In case you were wondering, Covid hasn’t prevented the DMV (motto: Making life annoying one person—slowly—at a time) from living up to its standards. Around these parts you have to make a timed-entry appointment to see someone at DMV in person (they stopped answering their phones months ago). But finding an appointment slot within a month of the current date is harder than getting tickets to see Lady Gaga. Most appointments are scheduled several weeks, or months, out. You can try to find an earlier opening by hanging out online every day and trolling the dozen DMV sites in the region to see if a slot opens up sooner. Good luck. At least Lady Gaga knows how to show you a good time.

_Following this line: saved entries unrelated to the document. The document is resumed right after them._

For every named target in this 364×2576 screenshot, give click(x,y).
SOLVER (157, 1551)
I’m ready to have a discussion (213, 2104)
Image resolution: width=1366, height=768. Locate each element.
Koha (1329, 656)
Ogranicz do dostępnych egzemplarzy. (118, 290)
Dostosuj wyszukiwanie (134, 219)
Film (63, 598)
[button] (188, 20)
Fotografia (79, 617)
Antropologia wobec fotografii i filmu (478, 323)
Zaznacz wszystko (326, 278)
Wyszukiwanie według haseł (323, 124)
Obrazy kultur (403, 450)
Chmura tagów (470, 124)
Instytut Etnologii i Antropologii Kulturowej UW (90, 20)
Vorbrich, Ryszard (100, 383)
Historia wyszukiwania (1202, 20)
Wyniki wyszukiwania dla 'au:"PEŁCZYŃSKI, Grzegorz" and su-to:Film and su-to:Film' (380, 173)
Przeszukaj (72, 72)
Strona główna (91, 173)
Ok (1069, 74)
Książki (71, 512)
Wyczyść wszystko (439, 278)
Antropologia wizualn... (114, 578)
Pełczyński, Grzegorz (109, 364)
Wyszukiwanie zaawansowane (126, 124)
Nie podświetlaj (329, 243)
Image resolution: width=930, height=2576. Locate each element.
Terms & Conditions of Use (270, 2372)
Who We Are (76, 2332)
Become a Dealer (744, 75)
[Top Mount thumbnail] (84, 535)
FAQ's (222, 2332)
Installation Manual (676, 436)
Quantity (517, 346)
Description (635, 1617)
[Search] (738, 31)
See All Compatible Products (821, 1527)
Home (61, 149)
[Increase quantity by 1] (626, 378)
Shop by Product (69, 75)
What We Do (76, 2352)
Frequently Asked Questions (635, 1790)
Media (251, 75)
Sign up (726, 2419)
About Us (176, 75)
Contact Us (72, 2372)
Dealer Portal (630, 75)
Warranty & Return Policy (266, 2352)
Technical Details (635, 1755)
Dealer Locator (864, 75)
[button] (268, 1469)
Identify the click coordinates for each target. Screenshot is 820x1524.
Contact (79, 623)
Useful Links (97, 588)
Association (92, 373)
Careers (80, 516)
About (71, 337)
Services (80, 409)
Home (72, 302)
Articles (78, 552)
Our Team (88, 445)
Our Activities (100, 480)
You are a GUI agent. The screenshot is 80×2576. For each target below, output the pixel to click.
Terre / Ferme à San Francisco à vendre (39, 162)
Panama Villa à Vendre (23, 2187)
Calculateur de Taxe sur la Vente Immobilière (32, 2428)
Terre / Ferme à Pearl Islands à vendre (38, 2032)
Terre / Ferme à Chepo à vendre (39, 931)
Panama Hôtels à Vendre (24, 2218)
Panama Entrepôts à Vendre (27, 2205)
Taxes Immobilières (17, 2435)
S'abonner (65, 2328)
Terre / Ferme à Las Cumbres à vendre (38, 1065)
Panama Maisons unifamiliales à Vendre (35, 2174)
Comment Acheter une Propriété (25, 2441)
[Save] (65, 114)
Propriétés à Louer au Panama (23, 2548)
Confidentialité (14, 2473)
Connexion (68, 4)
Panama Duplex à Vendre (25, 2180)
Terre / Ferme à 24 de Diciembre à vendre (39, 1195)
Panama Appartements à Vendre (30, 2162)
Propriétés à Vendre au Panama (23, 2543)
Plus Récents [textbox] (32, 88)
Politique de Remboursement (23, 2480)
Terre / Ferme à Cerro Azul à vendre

I waited two months to get my mom’s car title changed into my name, which I did through the mail. Next, I have to register the car and get the plates, which I’m attempting to do in person (thinking it would take less time—silly me!). My appointment wait time was 4 weeks; and that appointment day was today. I had to take time off work to drive 30 minutes to the DMV. I arrived early because they were strict about being on time. I waited 15 minutes before going in the building. I waited another 15 minutes before my turn at the window. As soon as I got to the window, the clerk says, “Our computers are a little unhealthy at the moment.” Translation: “Our lawmakers won’t provide funds to update our computer hardware and software, last updated during the Clinton administration.”
Apparently, our lawmakers aren’t concerned that tens of thousands of taxpayers statewide are inconvenienced. I guess efficiency has no value. The clerk told me to have a seat and wait it out, along with the other four people in line ahead of me. Ten minutes and another five people in line later, I had to get back home for a work meeting. At least the clerk had the courtesy to write on my hall pass that I could come back at another time convenient for me instead of waiting 4+ weeks for yet another appointment.
I know, I know, privileged-person problems. At least the waiting area had windows, even if the day was cold and rainy.